SELECTED EXTRACT
____
# Benford law

significant-digit law, first-digit law

A probability distribution on the significant digits of real numbers named after one of the early researchers, [a1]. Letting $\{ D _ {n} \} _ {n = 1 } ^ \infty$ denote the (base- $10$) significant digit functions (on $\mathbf R \backslash \{ 0 \}$), i.e.,

$$D _ {n} ( x ) = n \textrm{ th significant digit of } x$$

(so, e.g., $D _ {1} ( 0.0304 ) = D _ {1} ( 304 ) = 3$, $D _ {2} ( 0.0304 ) = 0$, etc.), Benford's law is the logarithmic probability distribution ${\mathsf P}$ given by

1) (first digit law)

$${\mathsf P} ( D _ {1} = d ) = { \mathop{\rm log} } _ {10 } ( 1 + d ^ {- 1 } ) , d = 1 \dots 9;$$

2) (second digit law)

$${\mathsf P} ( D _ {2} = d ) = \sum _ {k = 1 } ^ { 9 } { \mathop{\rm log} } _ {10 } \left ( 1 + ( 10k + d ) ^ {- 1 } \right ) ,$$

$$d =0 \dots 9 \$$

3) (general digit law)

$${\mathsf P} ( D _ {1} = d _ {1} \dots D _ {k} = d _ {k} ) =$$

$$= { \mathop{\rm log} } _ {10 } \left [ 1 + \left ( \sum _ {i = 1 } ^ { k } d _ {i} \cdot 10 ^ {k - i } \right ) ^ {- 1 } \right ]$$

for all $k \in \mathbf N$, $d _ {1} \in \{ 1 \dots 9 \}$ and $d _ {j} \in \{ 0 \dots 9 \}$, $j = 2 \dots k$.

An alternate form of the general law 3) is

4) ${\mathsf P} ( { \mathop{\rm mantissa} } \leq {t / {10 } } ) = { \mathop{\rm log} } _ {10 } t$ for all $t \in [ 1,10 )$. Here, the mantissa (base $10$) of a positive real number $x$ is the real number $r \in [ {1 / {10 } } ,1 )$ with $x = r \cdot 10 ^ {n}$ for some $n \in \mathbf Z$; e.g., the mantissas of both $304$ and $0.0304$ are $0.304$.

More formally, the logarithmic probability measure ${\mathsf P}$ in 1)–4) is defined on the measurable space $( \mathbf R ^ {+} , {\mathcal M} )$, where $\mathbf R ^ {+}$ is the set of positive real numbers and ${\mathcal M}$ is the (base- $10$) mantissa sigma algebra, i.e., the sub-sigma-algebra of the Borel $\sigma$- algebra generated by the significant digit functions $\{ D _ {n} \} _ {n =1 } ^ \infty$( or, equivalently, generated by the single function $x \mapsto { \mathop{\rm mantissa} } ( x )$). In some combinatorial and number-theoretic treatises of Benford's law, $\mathbf R ^ {+}$ is replaced by $\mathbf N$, and ${\mathsf P}$ by a finitely-additive probability measure defined on all subsets of $\mathbf N$.
____
THE TASKS
**A)** Decide whether each statement agrees with the Benford law entry, answering yes or no and quoting the words that decide it: (i) Benford law also goes by the name first-digit law. (ii) In the formal definition, the measure is defined on the set of all real numbers. (iii) The law is named after the only person who researched it.
**B)** Rewrite the stretch of the Benford law entry from "(so, e.g., $D" through "(general digit law)", putting "law of the second digit" in place of "second digit law".
The listing that comes next is separate material and has no connection to the Benford law entry.
____
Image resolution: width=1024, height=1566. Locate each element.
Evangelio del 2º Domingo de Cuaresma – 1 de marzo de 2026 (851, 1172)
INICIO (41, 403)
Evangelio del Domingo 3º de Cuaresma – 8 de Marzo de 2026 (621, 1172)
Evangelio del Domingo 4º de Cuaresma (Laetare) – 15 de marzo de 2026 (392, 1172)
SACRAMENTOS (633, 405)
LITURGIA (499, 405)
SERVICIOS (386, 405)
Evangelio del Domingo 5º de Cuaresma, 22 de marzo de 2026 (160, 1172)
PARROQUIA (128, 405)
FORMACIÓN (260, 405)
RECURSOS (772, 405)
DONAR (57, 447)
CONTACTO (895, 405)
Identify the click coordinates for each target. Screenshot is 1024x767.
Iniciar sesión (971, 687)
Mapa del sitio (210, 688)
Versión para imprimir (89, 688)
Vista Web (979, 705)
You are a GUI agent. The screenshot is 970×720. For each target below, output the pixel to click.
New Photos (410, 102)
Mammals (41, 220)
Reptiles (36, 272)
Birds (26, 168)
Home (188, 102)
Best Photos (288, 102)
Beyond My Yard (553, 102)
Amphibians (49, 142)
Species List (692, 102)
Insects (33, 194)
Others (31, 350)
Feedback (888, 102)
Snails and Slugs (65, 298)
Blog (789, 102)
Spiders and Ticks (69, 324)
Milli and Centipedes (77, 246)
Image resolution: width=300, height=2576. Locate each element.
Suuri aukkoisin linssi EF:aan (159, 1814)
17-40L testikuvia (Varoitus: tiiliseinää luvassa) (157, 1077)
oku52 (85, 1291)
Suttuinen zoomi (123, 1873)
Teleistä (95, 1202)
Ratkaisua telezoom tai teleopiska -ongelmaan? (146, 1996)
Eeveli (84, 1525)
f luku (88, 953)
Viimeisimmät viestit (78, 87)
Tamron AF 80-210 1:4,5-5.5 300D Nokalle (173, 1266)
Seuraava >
____
FULL ANSWERS
**A)**
(i) Yes: "significant-digit law, first-digit law"
(ii) No: "the set of positive real numbers"
(iii) No: "named after one of the early researchers"

**B)**
(so, e.g., $D _ {1} ( 0.0304 ) = D _ {1} ( 304 ) = 3$, $D _ {2} ( 0.0304 ) = 0$, etc.), Benford's law is the logarithmic probability distribution ${\mathsf P}$ given by

1) (first digit law)

$${\mathsf P} ( D _ {1} = d ) = { \mathop{\rm log} } _ {10 } ( 1 + d ^ {- 1 } ) , d = 1 \dots 9;$$

2) (law of the second digit)

$${\mathsf P} ( D _ {2} = d ) = \sum _ {k = 1 } ^ { 9 } { \mathop{\rm log} } _ {10 } \left ( 1 + ( 10k + d ) ^ {- 1 } \right ) ,$$

$$d =0 \dots 9 \$$

3) (general digit law)